Which lines in the records below contain the string "button"? Return every such line in full, matching case exactly.

--- start of RECORDS PROVIDED ---

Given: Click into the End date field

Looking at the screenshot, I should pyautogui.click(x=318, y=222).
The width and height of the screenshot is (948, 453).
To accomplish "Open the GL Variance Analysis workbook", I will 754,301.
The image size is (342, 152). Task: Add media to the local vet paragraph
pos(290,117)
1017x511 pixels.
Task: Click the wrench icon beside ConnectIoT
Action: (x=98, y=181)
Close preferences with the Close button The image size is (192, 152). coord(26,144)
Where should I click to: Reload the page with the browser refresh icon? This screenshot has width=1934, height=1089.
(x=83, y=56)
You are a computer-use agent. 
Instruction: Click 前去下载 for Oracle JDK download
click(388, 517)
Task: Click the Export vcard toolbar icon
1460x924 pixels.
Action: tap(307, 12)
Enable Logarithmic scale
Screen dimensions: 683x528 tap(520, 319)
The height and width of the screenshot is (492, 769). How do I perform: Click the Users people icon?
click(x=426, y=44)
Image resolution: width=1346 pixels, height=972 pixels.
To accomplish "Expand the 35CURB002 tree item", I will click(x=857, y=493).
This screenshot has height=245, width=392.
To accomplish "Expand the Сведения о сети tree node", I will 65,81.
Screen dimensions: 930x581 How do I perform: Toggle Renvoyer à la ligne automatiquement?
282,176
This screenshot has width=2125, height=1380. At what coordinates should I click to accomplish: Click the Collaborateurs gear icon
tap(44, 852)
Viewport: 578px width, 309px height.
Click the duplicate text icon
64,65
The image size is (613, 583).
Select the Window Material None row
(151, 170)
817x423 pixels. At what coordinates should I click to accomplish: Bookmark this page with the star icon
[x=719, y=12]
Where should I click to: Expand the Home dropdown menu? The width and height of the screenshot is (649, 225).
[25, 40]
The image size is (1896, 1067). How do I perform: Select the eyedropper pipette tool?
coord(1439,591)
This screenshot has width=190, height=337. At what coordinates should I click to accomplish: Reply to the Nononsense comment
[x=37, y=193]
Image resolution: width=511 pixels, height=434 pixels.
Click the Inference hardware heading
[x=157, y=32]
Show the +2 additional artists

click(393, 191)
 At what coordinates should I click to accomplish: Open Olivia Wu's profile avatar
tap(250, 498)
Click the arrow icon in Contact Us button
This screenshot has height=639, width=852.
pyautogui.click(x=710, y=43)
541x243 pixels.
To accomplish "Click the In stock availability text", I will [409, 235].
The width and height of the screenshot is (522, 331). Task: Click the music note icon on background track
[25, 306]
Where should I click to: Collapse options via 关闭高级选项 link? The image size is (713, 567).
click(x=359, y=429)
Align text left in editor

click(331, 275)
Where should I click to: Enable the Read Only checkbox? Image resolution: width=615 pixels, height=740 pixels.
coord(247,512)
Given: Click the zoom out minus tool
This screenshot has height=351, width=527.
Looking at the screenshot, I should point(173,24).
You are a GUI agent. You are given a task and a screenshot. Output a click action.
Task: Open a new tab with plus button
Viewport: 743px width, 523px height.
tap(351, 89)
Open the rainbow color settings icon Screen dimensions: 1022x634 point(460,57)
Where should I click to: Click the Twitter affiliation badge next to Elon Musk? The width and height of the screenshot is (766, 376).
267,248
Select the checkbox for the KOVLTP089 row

--- end of RECORDS PROVIDED ---

:: RESPONSE TO THE TASK ::
Close preferences with the Close button The image size is (192, 152). coord(26,144)
Click the arrow icon in Contact Us button
Task: Open a new tab with plus button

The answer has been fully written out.